After mechanical difficulties with the tour bus, Holly had chartered a plane for his band to fly between stops on the Winter Dance Party Tour. However, Richardson, who had the flu, convinced Holly’s band member Waylon Jennings to give up his seat, and Ritchie Valens won a coin toss for another seat on the plane.
Holly, born Charles Holley in Lubbock, Texas, and just 22 when he died, began singing country music with high school friends before switching to rock and roll after opening for various performers, including Elvis Presley. By the mid-1950s, Holly and his band had a regular radio show and toured internationally, playing hits like “Peggy Sue,” “Oh, Boy!,” “Maybe Baby” and “Early in the Morning.” Holly wrote all his own songs, many of which were released after his death and influenced such artists as Bob Dylan and Paul McCartney.

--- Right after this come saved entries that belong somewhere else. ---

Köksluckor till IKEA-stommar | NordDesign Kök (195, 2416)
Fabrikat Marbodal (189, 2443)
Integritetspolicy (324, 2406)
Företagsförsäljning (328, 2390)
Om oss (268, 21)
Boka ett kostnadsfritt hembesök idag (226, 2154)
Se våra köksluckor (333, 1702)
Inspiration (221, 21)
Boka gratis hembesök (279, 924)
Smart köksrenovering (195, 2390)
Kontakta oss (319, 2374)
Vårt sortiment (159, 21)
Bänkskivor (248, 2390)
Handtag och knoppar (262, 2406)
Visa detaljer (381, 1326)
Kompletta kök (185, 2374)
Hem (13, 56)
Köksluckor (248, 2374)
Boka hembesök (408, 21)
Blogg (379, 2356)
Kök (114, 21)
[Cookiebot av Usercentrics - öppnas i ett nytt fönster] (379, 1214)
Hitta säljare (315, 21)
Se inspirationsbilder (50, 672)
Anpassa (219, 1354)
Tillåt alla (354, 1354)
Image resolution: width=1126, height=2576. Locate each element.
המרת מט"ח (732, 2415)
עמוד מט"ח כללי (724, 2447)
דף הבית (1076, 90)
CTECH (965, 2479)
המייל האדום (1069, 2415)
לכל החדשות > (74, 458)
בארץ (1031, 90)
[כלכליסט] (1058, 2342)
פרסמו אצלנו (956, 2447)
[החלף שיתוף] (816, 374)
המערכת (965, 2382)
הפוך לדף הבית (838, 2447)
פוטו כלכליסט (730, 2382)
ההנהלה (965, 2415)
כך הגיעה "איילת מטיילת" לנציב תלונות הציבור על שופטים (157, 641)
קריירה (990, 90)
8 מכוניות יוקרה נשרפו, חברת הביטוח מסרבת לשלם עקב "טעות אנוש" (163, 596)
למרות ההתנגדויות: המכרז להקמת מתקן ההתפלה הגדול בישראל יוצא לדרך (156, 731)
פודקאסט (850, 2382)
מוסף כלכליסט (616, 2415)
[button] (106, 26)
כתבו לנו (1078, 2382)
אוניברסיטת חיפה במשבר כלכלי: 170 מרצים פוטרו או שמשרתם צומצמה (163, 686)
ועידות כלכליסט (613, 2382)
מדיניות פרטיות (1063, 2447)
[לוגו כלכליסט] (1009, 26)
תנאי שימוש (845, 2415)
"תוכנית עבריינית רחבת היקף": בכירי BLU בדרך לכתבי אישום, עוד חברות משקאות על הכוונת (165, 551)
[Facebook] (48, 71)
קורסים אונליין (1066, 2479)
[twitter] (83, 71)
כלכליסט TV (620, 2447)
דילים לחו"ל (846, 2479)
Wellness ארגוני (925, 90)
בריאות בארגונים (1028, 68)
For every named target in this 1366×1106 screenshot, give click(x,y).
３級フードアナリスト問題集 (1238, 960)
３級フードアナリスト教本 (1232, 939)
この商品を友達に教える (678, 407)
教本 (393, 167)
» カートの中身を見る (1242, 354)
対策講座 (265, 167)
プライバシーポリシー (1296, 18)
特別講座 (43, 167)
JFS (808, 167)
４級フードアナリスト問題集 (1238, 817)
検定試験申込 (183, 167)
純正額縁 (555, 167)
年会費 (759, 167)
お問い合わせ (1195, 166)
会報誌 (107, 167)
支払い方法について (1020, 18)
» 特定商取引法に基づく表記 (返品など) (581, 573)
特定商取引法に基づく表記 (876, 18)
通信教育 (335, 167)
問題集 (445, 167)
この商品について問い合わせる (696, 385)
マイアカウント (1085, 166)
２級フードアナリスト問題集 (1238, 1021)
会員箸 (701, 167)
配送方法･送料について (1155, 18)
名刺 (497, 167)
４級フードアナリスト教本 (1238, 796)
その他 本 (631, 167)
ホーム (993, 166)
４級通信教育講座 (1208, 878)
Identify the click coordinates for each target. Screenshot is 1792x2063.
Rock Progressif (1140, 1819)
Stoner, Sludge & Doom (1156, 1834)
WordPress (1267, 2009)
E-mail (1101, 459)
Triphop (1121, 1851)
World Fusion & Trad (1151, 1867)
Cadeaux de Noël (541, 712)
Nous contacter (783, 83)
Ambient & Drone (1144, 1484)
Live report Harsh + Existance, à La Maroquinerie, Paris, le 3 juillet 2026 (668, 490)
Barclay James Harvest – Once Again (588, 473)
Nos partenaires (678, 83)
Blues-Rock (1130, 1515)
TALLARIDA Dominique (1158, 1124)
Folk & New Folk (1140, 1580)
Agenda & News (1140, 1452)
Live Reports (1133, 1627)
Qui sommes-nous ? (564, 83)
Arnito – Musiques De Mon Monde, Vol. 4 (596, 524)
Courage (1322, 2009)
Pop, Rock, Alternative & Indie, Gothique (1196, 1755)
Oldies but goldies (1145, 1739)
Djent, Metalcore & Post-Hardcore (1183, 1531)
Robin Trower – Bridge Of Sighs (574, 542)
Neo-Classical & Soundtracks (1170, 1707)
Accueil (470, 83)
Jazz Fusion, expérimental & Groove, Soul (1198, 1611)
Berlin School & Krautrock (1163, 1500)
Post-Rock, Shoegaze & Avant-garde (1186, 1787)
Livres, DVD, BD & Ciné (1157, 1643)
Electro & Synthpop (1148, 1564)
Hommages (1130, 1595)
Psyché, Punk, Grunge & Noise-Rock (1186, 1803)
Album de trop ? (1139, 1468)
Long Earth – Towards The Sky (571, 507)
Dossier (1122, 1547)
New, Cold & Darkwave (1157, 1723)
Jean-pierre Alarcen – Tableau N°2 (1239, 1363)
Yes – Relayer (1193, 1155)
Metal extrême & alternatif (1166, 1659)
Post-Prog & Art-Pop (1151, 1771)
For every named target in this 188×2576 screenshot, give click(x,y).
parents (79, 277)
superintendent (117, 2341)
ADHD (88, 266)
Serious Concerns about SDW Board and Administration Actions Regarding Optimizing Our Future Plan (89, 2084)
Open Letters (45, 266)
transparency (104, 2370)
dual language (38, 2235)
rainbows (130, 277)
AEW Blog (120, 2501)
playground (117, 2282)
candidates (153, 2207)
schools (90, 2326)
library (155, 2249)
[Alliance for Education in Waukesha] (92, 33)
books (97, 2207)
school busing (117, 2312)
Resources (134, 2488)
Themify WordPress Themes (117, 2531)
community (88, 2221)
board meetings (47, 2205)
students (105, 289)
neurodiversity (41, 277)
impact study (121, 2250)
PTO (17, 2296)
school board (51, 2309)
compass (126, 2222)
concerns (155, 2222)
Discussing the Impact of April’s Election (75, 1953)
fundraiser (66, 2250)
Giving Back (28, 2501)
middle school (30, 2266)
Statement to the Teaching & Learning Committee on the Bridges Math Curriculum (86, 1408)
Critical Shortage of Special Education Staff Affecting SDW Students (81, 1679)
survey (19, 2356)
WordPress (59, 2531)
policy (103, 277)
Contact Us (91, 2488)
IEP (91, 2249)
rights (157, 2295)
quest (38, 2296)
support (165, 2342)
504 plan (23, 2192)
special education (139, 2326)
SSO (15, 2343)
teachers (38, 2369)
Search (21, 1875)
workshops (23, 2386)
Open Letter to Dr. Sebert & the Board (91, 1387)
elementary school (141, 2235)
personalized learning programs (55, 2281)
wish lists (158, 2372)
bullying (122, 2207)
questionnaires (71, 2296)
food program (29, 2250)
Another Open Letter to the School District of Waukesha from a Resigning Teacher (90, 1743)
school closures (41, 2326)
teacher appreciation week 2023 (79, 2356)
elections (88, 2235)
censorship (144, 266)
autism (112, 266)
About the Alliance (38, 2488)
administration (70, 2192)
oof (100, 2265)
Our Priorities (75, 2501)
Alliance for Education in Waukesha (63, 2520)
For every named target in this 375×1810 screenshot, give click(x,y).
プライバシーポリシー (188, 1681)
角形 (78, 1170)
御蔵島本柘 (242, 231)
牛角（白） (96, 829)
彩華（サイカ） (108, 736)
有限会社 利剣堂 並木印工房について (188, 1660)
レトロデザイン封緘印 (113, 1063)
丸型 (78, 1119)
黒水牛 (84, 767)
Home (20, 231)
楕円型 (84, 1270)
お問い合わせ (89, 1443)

Another crash victim, J.P. “The Big Bopper” Richardson, 28, started out as a disk jockey in Texas and later began writing songs. Richardson’s most famous recording was the rockabilly “Chantilly Lace,” which made the Top 10. He developed a stage show based on his radio persona, “The Big Bopper.”
The third crash victim was Ritchie Valens, born Richard Valenzuela in a suburb of Los Angeles, who was only 17 when the plane went down but had already scored hits with “Come On, Let’s Go,” “Donna” and “La Bamba,” an upbeat number based on a traditional Mexican wedding song (though Valens barely spoke Spanish). In 1987, Valens’ life was portrayed in the movie La Bamba, and the title song, performed by Los Lobos, became a No. 1 hit. Valens was posthumously inducted into the Rock and Roll Hall of Fame in 2001.
Singer Don McLean memorialized Holly, Valens and Richardson in the 1972 No. 1 hit “American Pie,” which refers to February 3, 1959 as “the day the music died.”